タイトルそのままに、「誰かを思い続けている」という単純で強い感情が中心にある。
しかしこの“わかりやすさ”こそが、『秒速5センチメートル』という作品において重要な意味を持つ。
映画全体は極端なほどに抑制された感情で構成されている。
セリフは少なく、説明も最小限で、観客は“行間”を読むことを強いられる。
その中で「Thinking About You」が流れることで、初めて感情が外側から補強される。

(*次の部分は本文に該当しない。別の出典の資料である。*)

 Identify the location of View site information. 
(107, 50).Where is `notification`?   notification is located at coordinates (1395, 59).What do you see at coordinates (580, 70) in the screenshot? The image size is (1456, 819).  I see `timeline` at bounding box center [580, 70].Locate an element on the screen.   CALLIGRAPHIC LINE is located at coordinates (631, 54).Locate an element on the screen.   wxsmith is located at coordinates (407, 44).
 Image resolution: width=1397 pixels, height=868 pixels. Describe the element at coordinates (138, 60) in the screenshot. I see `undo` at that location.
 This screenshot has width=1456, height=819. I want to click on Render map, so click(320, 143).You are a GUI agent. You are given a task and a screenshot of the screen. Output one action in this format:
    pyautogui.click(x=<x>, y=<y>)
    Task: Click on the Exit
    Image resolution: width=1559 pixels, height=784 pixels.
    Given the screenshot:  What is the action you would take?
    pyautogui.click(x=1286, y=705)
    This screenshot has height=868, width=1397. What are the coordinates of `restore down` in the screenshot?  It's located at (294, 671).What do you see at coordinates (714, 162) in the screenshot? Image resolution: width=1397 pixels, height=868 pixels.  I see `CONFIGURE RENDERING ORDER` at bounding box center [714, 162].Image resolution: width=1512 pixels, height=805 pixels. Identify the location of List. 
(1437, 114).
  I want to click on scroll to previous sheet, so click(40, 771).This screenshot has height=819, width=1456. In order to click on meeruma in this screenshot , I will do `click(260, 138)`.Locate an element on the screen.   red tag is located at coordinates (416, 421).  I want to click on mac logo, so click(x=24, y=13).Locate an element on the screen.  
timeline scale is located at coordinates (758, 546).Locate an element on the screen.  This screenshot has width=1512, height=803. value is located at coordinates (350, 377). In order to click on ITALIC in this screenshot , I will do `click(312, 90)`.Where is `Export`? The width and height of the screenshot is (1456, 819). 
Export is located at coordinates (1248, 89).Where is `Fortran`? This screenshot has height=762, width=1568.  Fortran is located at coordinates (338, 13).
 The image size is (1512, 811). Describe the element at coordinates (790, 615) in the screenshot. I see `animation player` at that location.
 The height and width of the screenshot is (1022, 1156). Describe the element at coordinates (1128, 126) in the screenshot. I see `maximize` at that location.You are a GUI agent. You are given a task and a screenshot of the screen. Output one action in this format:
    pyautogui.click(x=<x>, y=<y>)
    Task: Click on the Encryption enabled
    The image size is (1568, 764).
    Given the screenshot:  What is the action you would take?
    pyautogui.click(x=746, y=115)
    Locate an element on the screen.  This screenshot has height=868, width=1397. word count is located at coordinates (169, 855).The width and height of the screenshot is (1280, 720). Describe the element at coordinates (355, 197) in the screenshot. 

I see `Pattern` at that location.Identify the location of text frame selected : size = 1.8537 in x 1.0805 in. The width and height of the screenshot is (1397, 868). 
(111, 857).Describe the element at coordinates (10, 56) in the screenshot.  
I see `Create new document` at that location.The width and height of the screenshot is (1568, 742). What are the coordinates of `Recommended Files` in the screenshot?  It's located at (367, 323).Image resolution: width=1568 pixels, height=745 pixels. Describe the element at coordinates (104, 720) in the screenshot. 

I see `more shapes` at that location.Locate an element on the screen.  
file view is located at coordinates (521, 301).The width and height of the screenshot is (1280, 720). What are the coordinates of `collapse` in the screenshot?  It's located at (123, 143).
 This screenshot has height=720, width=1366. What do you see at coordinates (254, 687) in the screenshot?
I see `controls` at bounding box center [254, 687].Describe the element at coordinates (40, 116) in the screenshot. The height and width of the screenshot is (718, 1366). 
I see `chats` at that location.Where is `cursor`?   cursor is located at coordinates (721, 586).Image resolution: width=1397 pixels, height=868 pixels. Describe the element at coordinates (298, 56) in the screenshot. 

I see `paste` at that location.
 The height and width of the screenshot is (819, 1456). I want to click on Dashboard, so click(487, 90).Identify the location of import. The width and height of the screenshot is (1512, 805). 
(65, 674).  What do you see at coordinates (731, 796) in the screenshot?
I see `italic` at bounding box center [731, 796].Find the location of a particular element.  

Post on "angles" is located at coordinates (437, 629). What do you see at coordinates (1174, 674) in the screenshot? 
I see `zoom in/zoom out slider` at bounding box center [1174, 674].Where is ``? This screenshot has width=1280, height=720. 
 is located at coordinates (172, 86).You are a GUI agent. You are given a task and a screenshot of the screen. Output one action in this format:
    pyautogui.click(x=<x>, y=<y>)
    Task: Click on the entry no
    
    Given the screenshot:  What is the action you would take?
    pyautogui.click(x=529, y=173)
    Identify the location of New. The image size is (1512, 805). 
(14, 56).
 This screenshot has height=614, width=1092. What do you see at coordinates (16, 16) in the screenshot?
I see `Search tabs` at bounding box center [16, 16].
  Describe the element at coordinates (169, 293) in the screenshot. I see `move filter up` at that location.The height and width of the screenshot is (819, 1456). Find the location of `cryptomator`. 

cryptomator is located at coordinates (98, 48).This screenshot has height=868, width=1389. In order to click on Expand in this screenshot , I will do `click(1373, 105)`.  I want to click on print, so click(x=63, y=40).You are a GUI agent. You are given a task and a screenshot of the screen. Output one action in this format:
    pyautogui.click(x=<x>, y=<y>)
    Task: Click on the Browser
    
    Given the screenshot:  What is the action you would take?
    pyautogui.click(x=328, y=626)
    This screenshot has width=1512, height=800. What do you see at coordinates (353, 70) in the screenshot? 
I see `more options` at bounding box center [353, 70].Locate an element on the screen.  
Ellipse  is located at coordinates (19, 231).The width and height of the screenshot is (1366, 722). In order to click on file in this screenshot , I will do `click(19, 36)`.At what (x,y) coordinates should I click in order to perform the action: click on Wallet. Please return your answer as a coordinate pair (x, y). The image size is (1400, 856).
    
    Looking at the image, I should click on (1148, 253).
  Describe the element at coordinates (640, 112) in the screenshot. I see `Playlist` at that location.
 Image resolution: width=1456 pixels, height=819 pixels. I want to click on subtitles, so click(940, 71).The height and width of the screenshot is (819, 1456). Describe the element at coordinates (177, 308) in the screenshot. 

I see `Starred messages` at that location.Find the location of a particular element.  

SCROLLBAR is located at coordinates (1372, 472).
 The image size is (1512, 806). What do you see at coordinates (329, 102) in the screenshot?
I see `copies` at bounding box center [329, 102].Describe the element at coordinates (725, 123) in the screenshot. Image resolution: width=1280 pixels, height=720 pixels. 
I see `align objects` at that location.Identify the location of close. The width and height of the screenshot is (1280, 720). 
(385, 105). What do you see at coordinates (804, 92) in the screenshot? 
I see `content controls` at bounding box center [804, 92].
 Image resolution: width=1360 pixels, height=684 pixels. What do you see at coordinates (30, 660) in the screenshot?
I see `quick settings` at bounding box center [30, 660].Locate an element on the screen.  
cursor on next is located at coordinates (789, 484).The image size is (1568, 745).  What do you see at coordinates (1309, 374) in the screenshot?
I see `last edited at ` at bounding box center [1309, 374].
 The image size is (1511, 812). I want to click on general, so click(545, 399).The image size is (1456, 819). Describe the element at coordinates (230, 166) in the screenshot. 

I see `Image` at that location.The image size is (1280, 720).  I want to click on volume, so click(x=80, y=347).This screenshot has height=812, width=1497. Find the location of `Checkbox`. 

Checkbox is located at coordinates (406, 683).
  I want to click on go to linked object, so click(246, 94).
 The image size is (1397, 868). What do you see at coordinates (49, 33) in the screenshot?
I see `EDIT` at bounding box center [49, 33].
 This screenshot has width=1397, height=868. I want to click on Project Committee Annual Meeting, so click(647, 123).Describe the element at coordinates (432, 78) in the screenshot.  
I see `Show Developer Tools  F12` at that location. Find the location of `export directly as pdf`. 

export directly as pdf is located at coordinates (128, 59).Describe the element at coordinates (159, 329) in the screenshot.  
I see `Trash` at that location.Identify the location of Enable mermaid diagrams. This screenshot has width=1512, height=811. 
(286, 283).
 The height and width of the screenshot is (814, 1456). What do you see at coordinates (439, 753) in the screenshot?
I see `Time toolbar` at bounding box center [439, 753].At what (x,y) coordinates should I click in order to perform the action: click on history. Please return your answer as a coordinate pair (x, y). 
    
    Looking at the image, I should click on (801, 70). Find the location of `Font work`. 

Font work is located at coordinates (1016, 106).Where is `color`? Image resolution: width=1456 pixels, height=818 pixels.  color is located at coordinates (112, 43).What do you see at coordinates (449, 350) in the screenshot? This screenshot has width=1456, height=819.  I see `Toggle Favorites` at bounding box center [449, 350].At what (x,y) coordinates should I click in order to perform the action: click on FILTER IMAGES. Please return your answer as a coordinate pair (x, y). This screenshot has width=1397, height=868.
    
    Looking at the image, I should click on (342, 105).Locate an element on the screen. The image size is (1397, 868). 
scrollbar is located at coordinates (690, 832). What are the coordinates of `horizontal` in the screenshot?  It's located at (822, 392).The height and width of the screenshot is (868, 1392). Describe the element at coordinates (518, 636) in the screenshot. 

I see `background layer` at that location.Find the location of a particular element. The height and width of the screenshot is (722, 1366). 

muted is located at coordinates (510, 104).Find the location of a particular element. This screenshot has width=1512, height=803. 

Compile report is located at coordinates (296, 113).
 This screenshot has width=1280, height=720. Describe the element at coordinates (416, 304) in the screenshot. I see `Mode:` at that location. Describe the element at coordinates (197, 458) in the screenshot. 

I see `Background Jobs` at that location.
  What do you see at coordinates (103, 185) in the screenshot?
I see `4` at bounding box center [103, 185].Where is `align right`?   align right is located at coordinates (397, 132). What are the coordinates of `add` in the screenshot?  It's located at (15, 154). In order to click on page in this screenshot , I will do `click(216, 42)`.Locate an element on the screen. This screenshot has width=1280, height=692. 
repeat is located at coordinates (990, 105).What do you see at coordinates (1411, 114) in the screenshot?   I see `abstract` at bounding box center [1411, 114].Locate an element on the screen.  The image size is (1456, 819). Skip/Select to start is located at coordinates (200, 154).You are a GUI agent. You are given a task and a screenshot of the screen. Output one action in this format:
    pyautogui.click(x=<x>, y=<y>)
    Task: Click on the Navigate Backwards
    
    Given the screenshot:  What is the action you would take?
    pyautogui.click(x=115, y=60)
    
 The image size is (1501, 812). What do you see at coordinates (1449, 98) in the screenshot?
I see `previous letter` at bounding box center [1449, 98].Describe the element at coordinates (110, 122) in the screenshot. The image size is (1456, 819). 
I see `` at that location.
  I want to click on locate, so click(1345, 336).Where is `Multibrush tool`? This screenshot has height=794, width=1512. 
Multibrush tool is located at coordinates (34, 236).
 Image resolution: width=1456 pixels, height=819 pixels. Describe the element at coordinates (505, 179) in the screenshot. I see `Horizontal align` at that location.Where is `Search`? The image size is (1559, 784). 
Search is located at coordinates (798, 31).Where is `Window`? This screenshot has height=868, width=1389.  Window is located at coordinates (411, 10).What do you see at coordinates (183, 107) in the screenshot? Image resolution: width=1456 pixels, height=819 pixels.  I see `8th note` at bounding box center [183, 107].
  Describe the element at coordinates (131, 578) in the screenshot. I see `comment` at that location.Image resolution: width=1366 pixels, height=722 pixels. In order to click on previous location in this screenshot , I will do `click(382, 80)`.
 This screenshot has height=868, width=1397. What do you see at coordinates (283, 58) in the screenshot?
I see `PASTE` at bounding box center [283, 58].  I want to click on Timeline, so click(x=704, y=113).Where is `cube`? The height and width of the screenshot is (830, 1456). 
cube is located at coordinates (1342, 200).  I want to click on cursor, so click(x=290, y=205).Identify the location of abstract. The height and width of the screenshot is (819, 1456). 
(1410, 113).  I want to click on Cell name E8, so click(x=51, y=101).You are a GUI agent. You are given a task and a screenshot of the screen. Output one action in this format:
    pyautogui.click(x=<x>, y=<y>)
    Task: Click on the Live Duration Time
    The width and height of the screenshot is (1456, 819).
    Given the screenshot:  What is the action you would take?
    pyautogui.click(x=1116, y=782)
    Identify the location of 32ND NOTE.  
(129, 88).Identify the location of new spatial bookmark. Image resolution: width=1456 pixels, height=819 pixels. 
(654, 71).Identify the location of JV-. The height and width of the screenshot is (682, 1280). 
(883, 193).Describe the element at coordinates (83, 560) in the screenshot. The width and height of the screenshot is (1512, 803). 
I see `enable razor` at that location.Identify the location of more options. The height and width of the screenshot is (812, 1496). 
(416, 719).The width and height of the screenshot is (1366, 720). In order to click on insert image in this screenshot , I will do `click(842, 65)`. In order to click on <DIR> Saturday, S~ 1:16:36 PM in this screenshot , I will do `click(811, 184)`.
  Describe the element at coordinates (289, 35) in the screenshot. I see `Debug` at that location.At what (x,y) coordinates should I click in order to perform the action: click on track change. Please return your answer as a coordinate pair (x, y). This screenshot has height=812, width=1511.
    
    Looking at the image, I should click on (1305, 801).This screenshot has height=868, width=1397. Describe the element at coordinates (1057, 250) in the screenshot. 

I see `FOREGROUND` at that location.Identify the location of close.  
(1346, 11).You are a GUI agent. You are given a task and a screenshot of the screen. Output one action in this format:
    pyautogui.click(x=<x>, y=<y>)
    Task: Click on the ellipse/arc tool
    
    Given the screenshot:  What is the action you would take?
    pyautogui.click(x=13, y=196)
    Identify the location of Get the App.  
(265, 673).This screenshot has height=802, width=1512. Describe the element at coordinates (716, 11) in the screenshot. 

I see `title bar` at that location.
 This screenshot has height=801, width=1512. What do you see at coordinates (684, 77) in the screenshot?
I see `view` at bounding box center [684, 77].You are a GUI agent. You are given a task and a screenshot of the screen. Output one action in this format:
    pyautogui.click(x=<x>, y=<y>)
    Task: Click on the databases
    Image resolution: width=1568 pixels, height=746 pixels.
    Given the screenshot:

つまりこの曲は、登場人物の内面を“代弁する音楽”ではなく、
観客の中にある言語化できない感情を“顕在化させる装置”として機能している。
「距離」の映画における音楽の役割
『秒速5センチメートル』は3つのパートで構成されている。
- 桜花抄
- コスモナウト
- 秒速5センチメートル
どのパートにも共通しているのは、「会えない時間」が物語の中心にあるということだ。
そしてその時間の中で重要なのは、“何も起きていない時間”の重さである。
音楽はこの「空白」を埋めるのではなく、むしろ強調する役割を持つ。
特に「Thinking About You」は、静寂の中に差し込まれることで、
“思い出すことそのものの痛み”を可視化してしまう。
それは決して劇的なクライマックスではない。
むしろ、日常の中でふと蘇る記憶のように、不意に感情を揺らす。
楽曲と映画の共鳴構造
興味深いのは、この曲が持つ“未完成感”である。
Radioheadの初期特有の、どこか不安定で揺らぎのあるサウンドは、
完成された愛ではなく、「途中で止まってしまった感情」に近い。
そして『秒速5センチメートル』の物語もまた、
明確な結末を持たない“途中のままの関係”を描いている。
- 会えなくなったまま時間だけが進む
- 言葉を交わせないまま大人になる
- でも記憶だけは消えない
この構造は、「Thinking About You」の反復するリフレインと強く呼応している。
“思い続けているのに届かない”という状態が、
音楽と映像の両方で異なる形として提示されているのだ。
個人的な記憶としての『秒速5センチメートル』
この作品は、多くの人にとって“初恋の距離”を思い出させる映画だと思う。
ここで語られるのは、少し個人的な話になる。
小学生の頃、両想いだった女の子がいた。
しかし彼女は引っ越してしまい、それ以降会うことはなかった。
当時は携帯電話もなく、SNSもない。
ただ時間だけが過ぎていき、関係は自然に途切れていった。
そして後年、『秒速5センチメートル』を観たとき、その記憶が不意に重なった。
特に印象的だったのは、「距離は時間とともに心の距離に変わる」という感覚だった。
もしあのときSNSがあったらどうなっていただろうか。
そんなことを考えながら、この映画を見た直後、
かつての相手のアカウントを見つけてしまい、衝動的にメッセージを送ってしまった。
返事はすぐには来なかった。
その“待っている時間”こそが、まさにこの映画の核心だったのかもしれない。
それでも記憶は消えない
『秒速5センチメートル』が描くのは、恋愛の成就ではない。
むしろ、“消えないまま残り続ける感情”の物語だ。
そして「Thinking About You」は、その感情に輪郭を与える音楽として存在している。
はっきりとした答えは与えない。
しかし、確かにそこに“誰かを思っている時間”だけは残る。
それは映画の中の登場人物だけでなく、
観ている私たち自身の記憶にも静かに重なっていく。
距離は縮まらないまま、時間だけが進む。
それでも人は、誰かを思い続けてしまう。
この映画と音楽は、その事実をただ静かに肯定している。